Saved entries

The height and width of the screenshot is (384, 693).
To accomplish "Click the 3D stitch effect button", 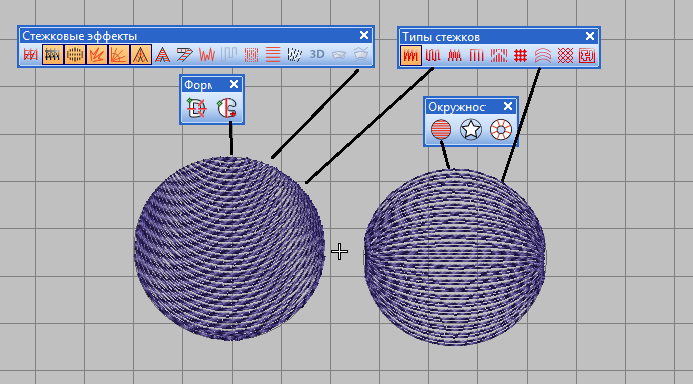I will (x=317, y=54).
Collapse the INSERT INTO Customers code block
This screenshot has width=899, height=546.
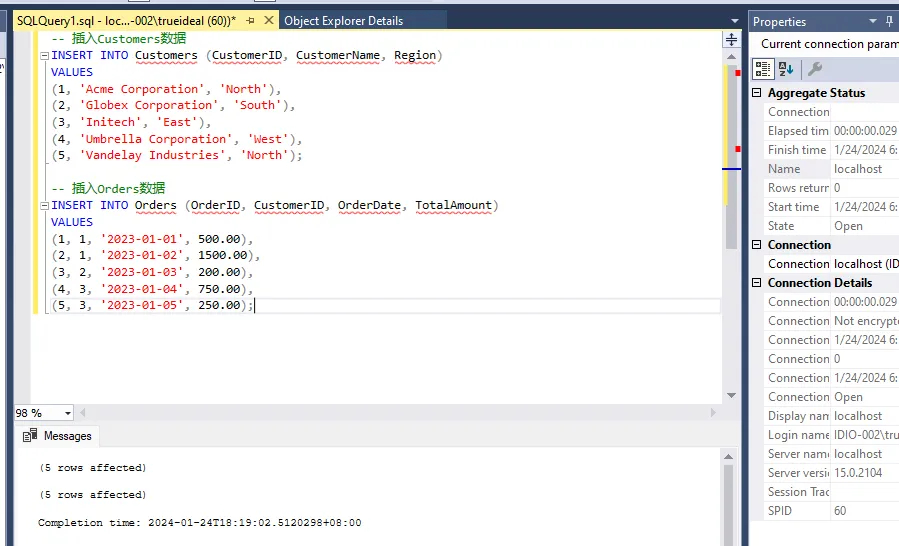[x=43, y=56]
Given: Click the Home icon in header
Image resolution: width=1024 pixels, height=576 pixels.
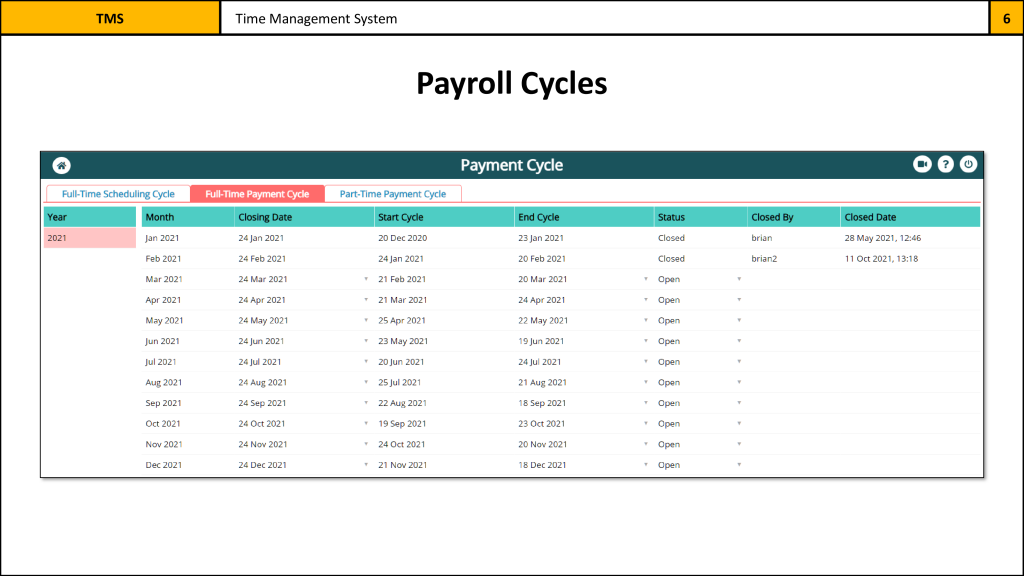Looking at the screenshot, I should (x=61, y=165).
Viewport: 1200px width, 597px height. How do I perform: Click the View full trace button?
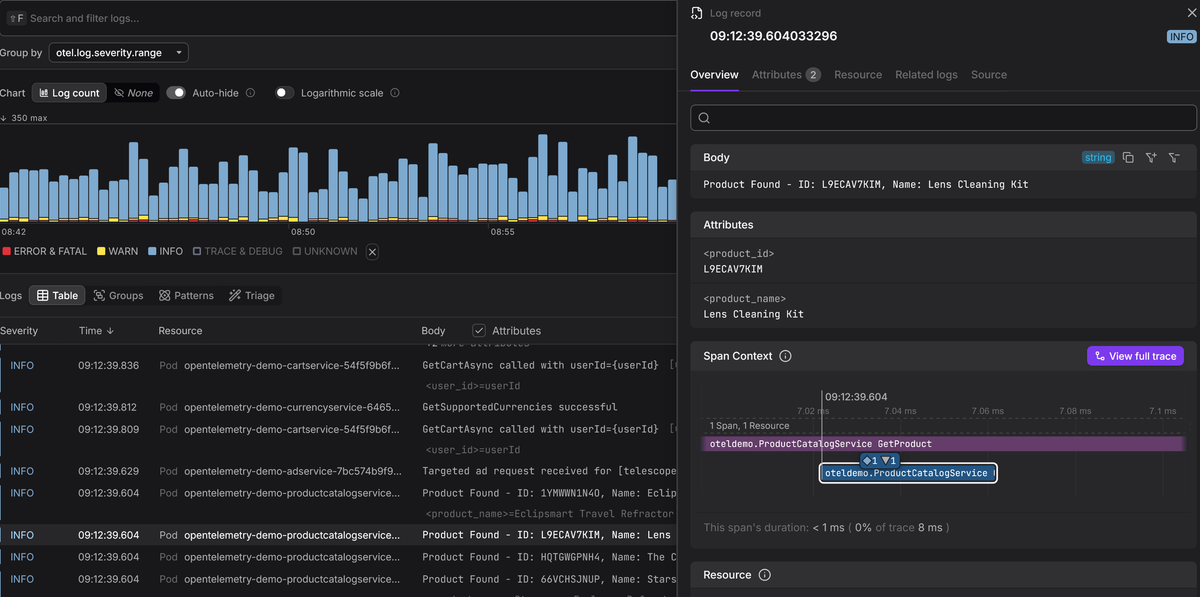click(1135, 356)
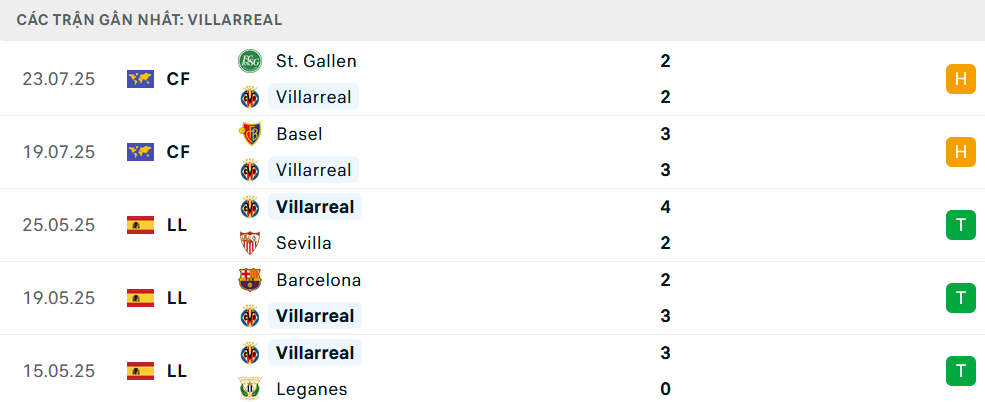The width and height of the screenshot is (985, 402).
Task: Click the St. Gallen club crest
Action: (250, 61)
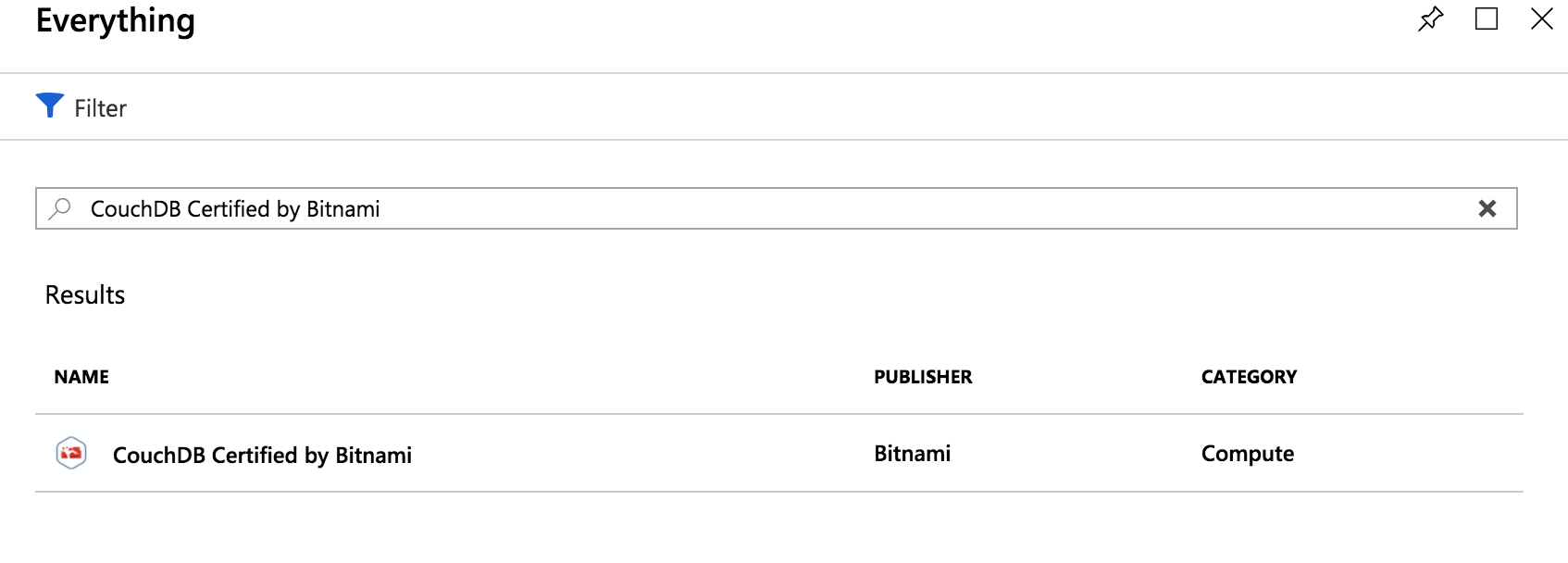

AIM OF THE TASK
Beginning with the line that holds "This screenshot has width=899, height=546." and continuing to the end of the entries above, set down each line exactly, both ends included; include no pictures.

OUTPUT OF THE EXERCISE
This screenshot has width=899, height=546.
[x=43, y=56]
Given: Click the Home icon in header
Image resolution: width=1024 pixels, height=576 pixels.
Looking at the screenshot, I should (x=61, y=165).
Viewport: 1200px width, 597px height. How do I perform: Click the View full trace button?
click(1135, 356)
The width and height of the screenshot is (985, 402).
Task: Click the St. Gallen club crest
Action: (250, 61)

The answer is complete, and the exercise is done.